Nous sommes pour un gouvernement formé de ministres indépendants acceptés par le 8 et le 14 mars, tels que le ministre Marwan Charbel et l’ancien ministre Ziad Baroud. A condition que son président soit aussi indépendant.
Vous écartez donc la possibilité d’un retour du président Najib Mikati que vous accusez de couvrir les crimes, alors qu’il réactive l’action gouvernementale à travers les nominations et la gestion des affaires du pays.
Ce gouvernement n’est pas capable de gérer les affaires après les crises économiques, financières et sécuritaires. Faire porter au président Mikati la responsabilité du sang versé ne signifie pas qu’il en soit lui-même l’auteur mais que ce gouvernement doit en assumer la responsabilité morale d’autant qu’il est le fruit des deux régimes syrien et iranien.
Qu’y a-t-il de nouveau à propos des menaces dont vous et le député Khaled Daher êtes la cible, ainsi que celles qui ont été adressées aux députés Ahmad Fatfat et Ammar Houri?
Le but de ces menaces est d’effrayer les hommes politiques. Or, je pense que ceux qui s’y sont essayés ont échoué. La politique et les opinions sont les mêmes. Rien n’a changé sinon les assassinats de nombre de nos grands hommes et de citoyens innocents qui ont payé de leur sang ces actes terroristes.
De quelle manière l’Etat libanais a-t-il traité ces menaces?
Le ministre de l’Intérieur et le commandant en chef de l’armée ont réagi et pris certaines mesures mais nous n’avons pas eu de résultat à ce jour concernant les auteurs des menaces. J’ai pris certaines précautions sécuritaires et je pense que chacun peut assurer sa propre protection mieux que l’Etat ne peut le faire. Les méthodes utilisées dans les attentats dépassent les capacités des services de sécurité ou du nombre d’agents de protection. Les explosions dont les politiciens sont la cible frappent nombre de citoyens et détruisent des voitures. L’ennemi agit dans la logique de la lâcheté et non dans celle de la force. Le fort vous prend de front alors que le faible se cache derrière une fenêtre ou même une poubelle pour presser le bouton lié à l’explosif.

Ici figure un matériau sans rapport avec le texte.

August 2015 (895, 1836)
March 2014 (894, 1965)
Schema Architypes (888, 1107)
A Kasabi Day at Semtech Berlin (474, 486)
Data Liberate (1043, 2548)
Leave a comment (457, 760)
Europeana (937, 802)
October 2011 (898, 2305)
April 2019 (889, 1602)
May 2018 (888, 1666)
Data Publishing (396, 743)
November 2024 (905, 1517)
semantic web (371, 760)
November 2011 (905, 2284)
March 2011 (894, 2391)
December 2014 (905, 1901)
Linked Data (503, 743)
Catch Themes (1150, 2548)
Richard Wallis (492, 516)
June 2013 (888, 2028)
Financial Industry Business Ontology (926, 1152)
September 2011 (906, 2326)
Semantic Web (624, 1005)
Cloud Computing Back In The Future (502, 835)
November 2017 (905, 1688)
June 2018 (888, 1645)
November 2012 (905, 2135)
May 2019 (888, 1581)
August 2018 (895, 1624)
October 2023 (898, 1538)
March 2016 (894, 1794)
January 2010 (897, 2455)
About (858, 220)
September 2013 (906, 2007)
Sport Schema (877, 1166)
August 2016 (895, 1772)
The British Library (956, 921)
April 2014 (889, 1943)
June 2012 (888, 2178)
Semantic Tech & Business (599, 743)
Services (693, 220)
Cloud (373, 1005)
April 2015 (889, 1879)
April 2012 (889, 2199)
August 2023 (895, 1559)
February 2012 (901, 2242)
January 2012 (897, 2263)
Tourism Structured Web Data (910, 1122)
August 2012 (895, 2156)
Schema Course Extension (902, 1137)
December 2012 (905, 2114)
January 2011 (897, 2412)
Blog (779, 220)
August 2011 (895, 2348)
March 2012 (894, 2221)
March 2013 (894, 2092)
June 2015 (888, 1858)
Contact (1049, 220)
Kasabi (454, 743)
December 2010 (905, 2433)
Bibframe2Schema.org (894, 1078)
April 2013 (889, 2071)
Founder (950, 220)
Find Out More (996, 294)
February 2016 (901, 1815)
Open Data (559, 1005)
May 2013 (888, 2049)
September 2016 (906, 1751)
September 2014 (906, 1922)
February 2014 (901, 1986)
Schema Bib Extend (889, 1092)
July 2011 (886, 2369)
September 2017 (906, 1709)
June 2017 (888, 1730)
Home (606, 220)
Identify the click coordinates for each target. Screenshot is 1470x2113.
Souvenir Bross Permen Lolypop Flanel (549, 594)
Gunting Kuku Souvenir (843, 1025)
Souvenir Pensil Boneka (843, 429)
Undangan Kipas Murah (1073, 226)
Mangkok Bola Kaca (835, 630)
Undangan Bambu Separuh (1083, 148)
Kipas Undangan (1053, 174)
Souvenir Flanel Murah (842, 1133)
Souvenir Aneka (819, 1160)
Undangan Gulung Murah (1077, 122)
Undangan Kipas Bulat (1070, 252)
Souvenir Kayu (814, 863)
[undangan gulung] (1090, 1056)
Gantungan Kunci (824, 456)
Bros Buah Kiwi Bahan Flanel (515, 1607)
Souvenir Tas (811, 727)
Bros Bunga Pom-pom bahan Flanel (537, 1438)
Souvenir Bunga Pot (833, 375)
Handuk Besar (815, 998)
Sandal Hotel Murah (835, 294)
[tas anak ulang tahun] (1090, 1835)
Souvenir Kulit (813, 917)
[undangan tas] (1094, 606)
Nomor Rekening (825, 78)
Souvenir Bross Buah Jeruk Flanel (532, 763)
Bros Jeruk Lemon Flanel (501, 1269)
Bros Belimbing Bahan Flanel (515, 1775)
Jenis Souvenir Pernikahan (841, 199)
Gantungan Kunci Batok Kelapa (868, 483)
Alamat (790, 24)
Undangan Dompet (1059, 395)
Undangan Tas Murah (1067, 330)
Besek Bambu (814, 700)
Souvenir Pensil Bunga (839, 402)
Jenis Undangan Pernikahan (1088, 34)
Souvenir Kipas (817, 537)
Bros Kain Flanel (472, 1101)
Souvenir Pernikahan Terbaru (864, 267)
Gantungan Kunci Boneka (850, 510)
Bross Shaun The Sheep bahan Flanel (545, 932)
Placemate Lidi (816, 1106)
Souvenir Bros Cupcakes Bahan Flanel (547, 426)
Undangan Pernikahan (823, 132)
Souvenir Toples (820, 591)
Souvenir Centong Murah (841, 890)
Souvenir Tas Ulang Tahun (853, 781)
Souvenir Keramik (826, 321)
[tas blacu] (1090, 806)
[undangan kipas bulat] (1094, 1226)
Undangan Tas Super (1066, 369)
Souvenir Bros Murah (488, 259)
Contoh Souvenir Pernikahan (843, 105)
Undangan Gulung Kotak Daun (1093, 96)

A la lumière des menaces dont les députés du Courant du futur ont été la cible, le retour du président Saad Hariri est-il encore possible?
Cheikh Saad Hariri est tenu de rentrer du moins dans les prochains mois en vue des législatives tout en prévoyant de très grandes mesures de sécurité.
Il est question d’une nouvelle tentative du patriarche Béchara Raï de réunir les leaders maronites à Bkerké, y croyez-vous?
Je l’espère. Il est également question d’une rencontre chrétienne. Nous sommes toujours aux côtés de Sa Béatitude.
Quel est le sort de la loi électorale?
Nous sommes d’accord sur un non-retour à la loi de 1960 mais, en même temps, nous sommes supposés nous réunir pour nous entendre. Reste qu’il faut assurer la protection des députés et des politiciens qui participeront à l’élaboration de la loi électorale. Le président Farid Makari a suggéré une image, quoique caricaturale, que chaque député du 8 mars accompagne son collègue du 14 mars à la réunion assurant ainsi sa sécurité.
Que pensez-vous de la réactivation des commissions à laquelle appelle le président Berry?
Si le président Berry garantit la protection des participants, je pense que son projet est possible.
Comment avez-vous réagi au scandale des médicaments?
Je souhaite que les bureaux des importateurs impliqués soient immédiatement scellés à la cire rouge et que les coupables soient jugés surtout que le ministre Fneich a affirmé ne couvrir personne. Les mesures prises par le ministre de la Santé restent timides.